The protest had begun quietly on Sunday, when a small group of parishioners stayed behind as the lights and heat were turned off after the evening Mass. Others took their places on Monday morning and spent the day praying and singing “Ave Maria” from time to time.

But the mood became tense when the guards appeared on Monday evening. “They have guards and we are armed with rosaries and Bibles,” Ms. Rodriguez said. “Really, what harm were we going to do?”

The guards accompanied Msgr. Dennis Mathers, the vice chancellor of the archdiocese, who had worked on the church-closing plan. With him was Edward Reigadas, the archdiocesan director of insurance.

The archdiocese said the two officials carried a letter from Bishop Dennis J. Sullivan, the vicar general of the archdiocese, asking the protesters to leave the church building. It also urged them to become active at one of four other churches that are within a few blocks of Our Lady Queen of Angels, which is on East 113th Street between Second and Third Avenues.

The monsignor delivered that message to the protesters from the pulpit. “He didn’t say ‘hello’ or ‘how are you,’ ” said Ms. Villegas, who recognized him from meetings about the church-closing plan. “He had a red book in his hand. He opened it and said, ‘The church is closed, you can go to Mass at St. Ann’s, St. Cecilia.’ He said, ‘You can go to this church, to that church, to that church, to that church; you have to leave.’ ”

As he left the sanctuary, Ms. Villegas said that she called after him, saying the protesters had questions they wanted to ask. He did not return.

Mr. Reigadas took the pulpit and read a similar message in Spanish.

Ms. Villegas said she was so offended that the archdiocese had not sent higher-ranking officials that she began shouting that parishioners should withhold contributions to a fund that goes to the archdiocese.

Then, she said, her cellphone rang. The caller was Melissa Mark-Viverito, a city councilwoman who represents East Harlem. She was outside the church and said the guards would not let her in.

One of the guards in the sanctuary “approached me to hear what I was saying,” Ms. Villegas said, so she walked into the vestibule on the 113th Street side of the church — the main entrance. The guard did not follow her.

The church’s front door had been closed and locked from the outside all day. The protesters and reporters covering the vigil had been coming and going by a side door that had been propped open. But by evening that door, too, had been locked.

Ms. Villegas flung open the front door. Ms. Mark-Viverito and a throng of television camera crews, reporters and parishioners rushed through. With them, Ms. Villegas said, were several police officers.
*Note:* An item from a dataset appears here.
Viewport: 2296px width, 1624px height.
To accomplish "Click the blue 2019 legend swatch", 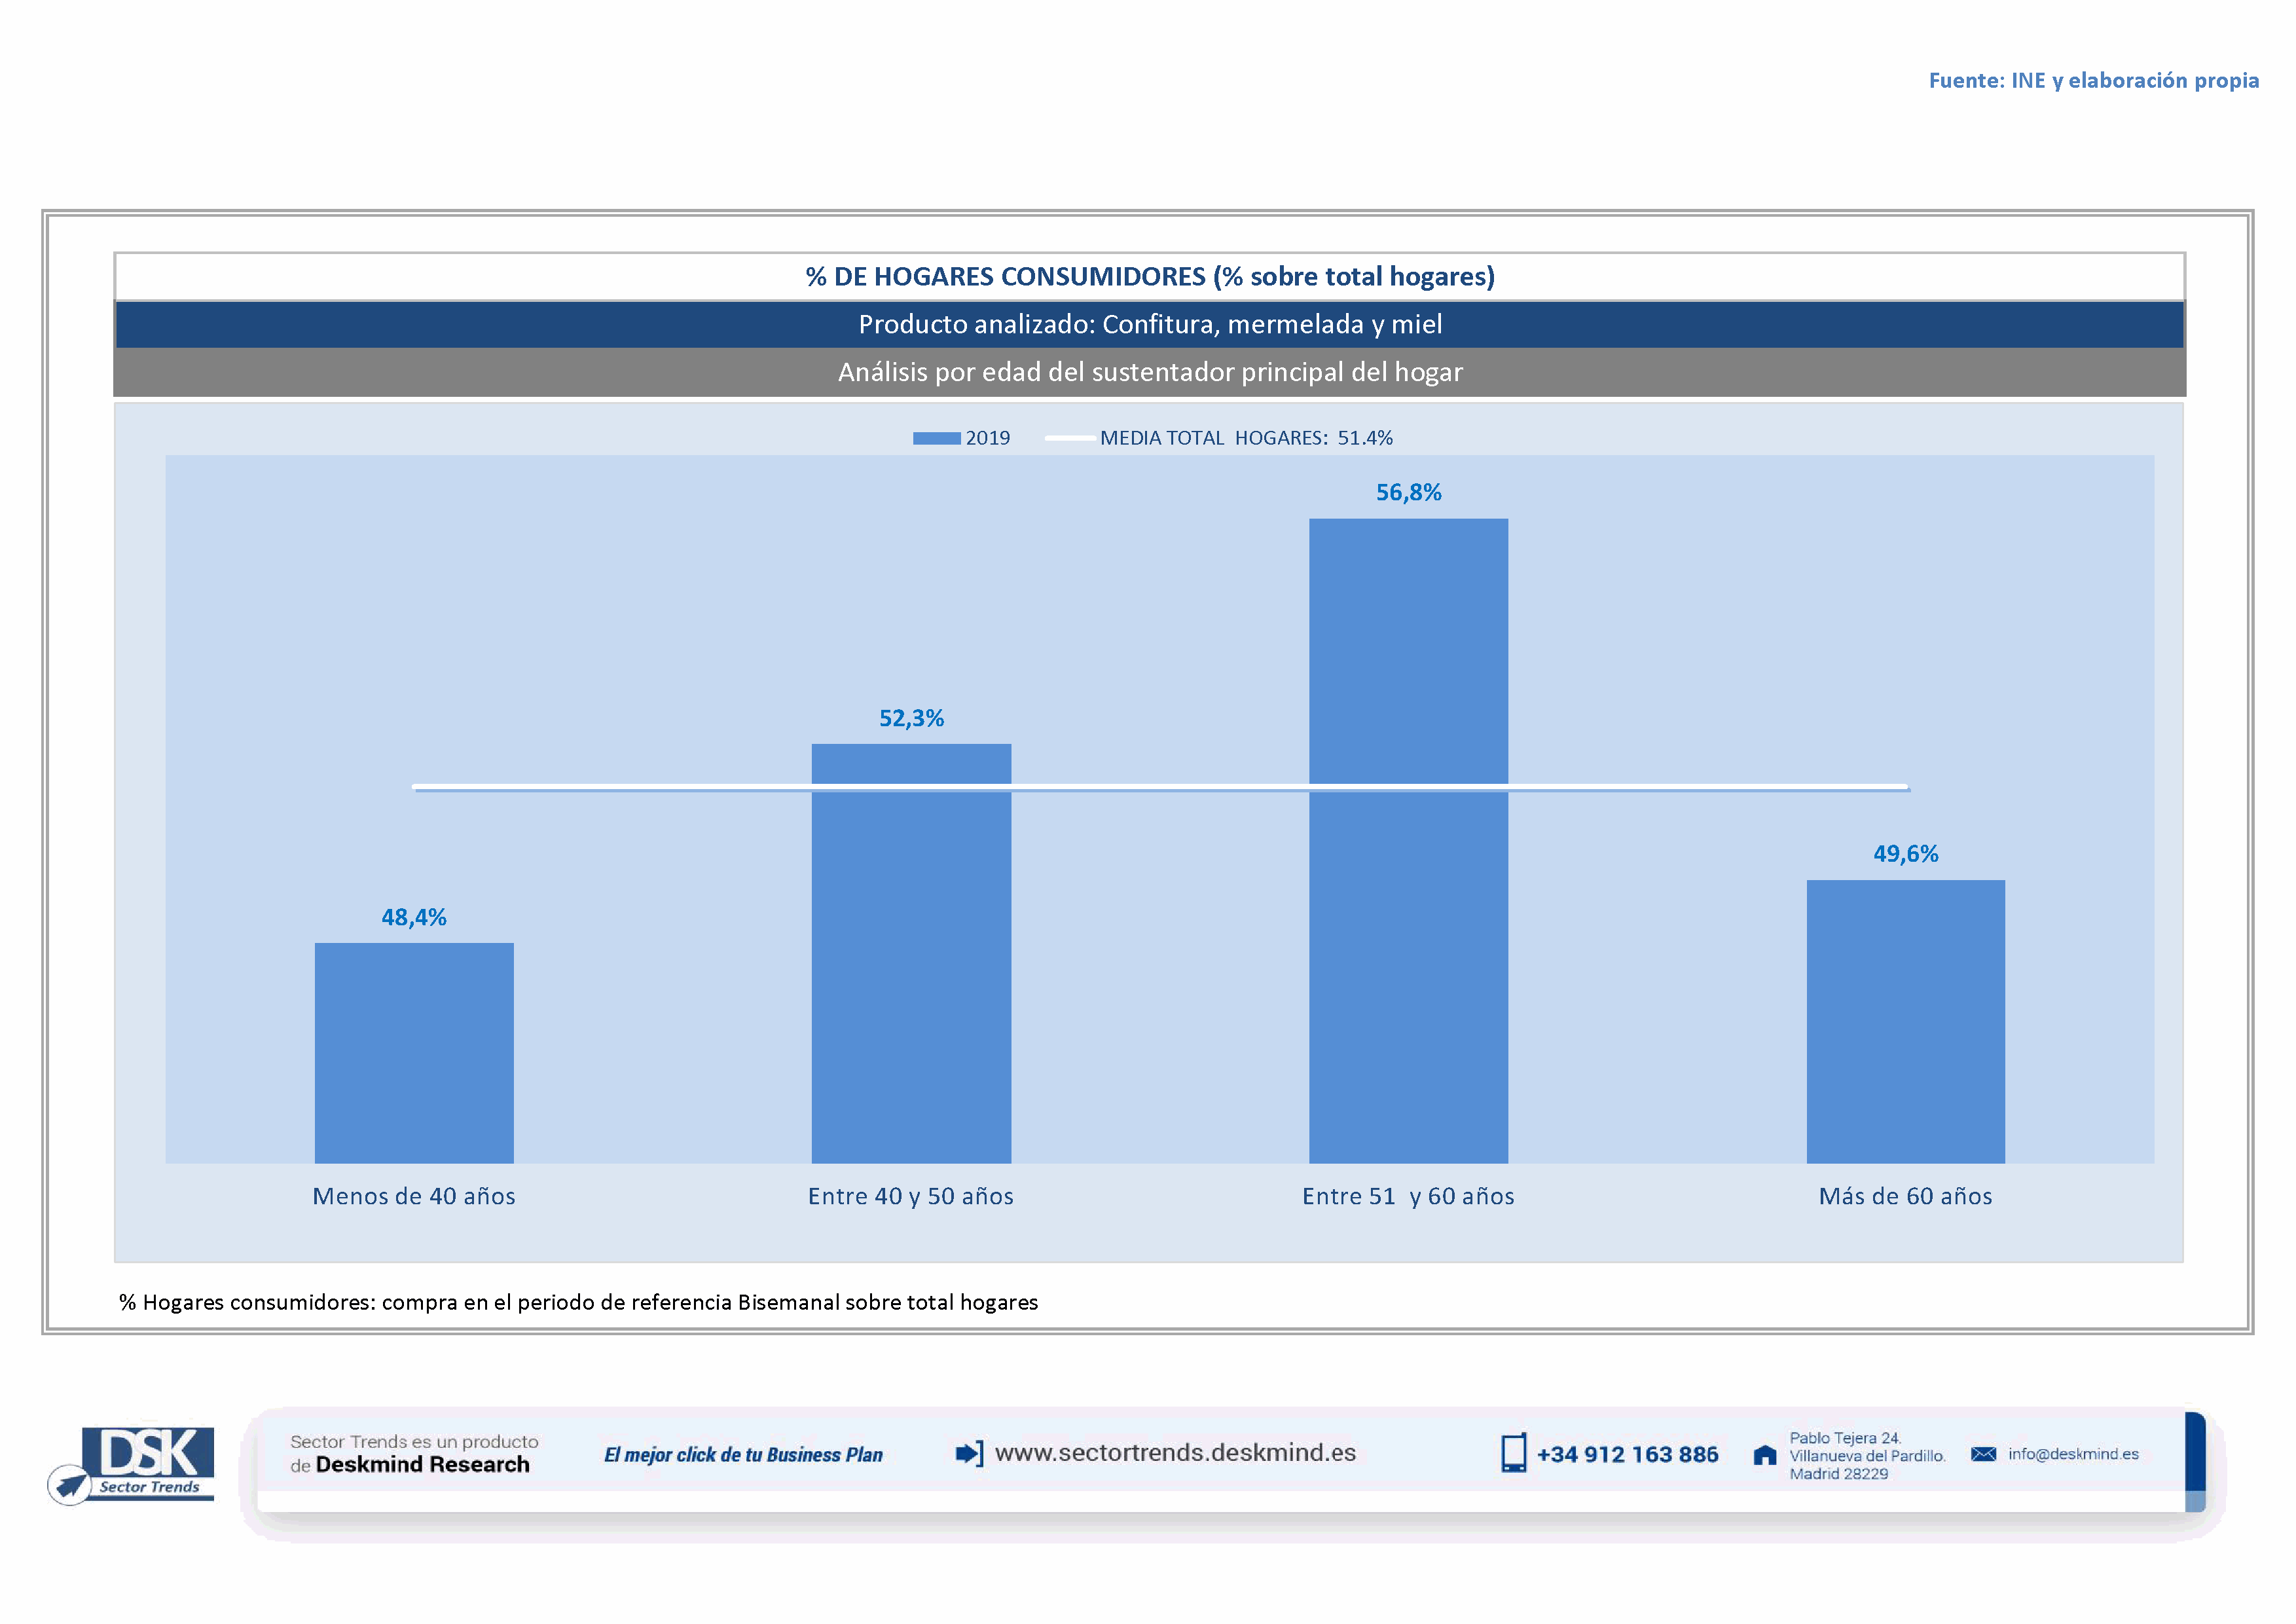I will 936,438.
Before long, she said, the officers were joined by others who conferred with church officials in a room off the sanctuary. Finally, after 10 p.m., a police official told the crowd to leave by 11:30, she said.

“I said, ‘If they’re going to arrest us, let’s do it so everybody in the world will know what Cardinal Egan has done to us,’ ” Ms. Villegas said.

The police said yesterday that the officers had begun monitoring Our Lady Queen of Angels after two parishioners at a church in Yonkers also being shut down were arrested in a sit-in on Sunday.

The police said that the archdiocese wanted everyone out of the church, and the guards passed that word to the officers on the scene.

Yesterday, some parishioners talked of organizing a service outside the church on Sunday. Some walked by and looked at a sign that had been taped to the front door, saying the church was closed. Some remembered weddings, baptisms and funerals.

“This,” said Toby Patanella, referring to the arrests and the closing, “has been a nightmare for us, my wife and I. It’s like a slap in the face.”